[Dataset extract Boundary: Start]

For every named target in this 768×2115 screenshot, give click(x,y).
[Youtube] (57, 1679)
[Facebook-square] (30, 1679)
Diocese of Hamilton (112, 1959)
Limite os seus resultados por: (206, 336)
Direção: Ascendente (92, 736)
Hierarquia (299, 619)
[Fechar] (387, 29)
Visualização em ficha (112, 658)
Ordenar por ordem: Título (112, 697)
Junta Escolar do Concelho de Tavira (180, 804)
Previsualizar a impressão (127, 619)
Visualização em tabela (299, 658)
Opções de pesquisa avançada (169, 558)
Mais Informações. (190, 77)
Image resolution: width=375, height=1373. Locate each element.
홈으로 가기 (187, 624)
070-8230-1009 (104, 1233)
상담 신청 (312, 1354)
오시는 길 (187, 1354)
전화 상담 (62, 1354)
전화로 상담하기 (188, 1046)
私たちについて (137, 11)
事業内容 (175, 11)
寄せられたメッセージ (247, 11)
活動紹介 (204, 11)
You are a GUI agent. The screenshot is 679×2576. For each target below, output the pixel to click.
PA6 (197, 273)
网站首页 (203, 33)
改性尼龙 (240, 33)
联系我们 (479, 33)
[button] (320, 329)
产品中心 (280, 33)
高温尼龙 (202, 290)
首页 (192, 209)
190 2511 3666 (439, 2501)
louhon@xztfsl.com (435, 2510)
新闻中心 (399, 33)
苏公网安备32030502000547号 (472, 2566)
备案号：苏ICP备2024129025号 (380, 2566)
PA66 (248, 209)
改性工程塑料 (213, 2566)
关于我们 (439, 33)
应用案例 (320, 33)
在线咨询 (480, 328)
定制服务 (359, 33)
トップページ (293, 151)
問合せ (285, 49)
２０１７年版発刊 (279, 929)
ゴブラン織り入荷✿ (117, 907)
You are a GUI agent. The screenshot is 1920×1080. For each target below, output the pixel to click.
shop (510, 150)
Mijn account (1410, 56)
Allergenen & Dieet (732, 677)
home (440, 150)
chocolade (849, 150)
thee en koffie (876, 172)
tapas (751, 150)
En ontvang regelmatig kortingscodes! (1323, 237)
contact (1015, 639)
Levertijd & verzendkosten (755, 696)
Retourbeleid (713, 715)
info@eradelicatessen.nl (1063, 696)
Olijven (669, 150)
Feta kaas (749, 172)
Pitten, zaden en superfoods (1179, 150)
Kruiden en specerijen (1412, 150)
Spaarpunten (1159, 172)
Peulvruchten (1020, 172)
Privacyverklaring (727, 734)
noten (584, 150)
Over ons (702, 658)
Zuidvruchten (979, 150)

[Dataset extract Boundary: End]

● Task prompt: Of the entries above, transcribe exactly those lines that fall between the line containing "Visualização em ficha (112, 658)" and the line containing "事業内容 (175, 11)", together with those two lines.

● Finished task:
Visualização em ficha (112, 658)
Ordenar por ordem: Título (112, 697)
Junta Escolar do Concelho de Tavira (180, 804)
Previsualizar a impressão (127, 619)
Visualização em tabela (299, 658)
Opções de pesquisa avançada (169, 558)
Mais Informações. (190, 77)
Image resolution: width=375, height=1373. Locate each element.
홈으로 가기 (187, 624)
070-8230-1009 (104, 1233)
상담 신청 (312, 1354)
오시는 길 (187, 1354)
전화 상담 (62, 1354)
전화로 상담하기 (188, 1046)
私たちについて (137, 11)
事業内容 (175, 11)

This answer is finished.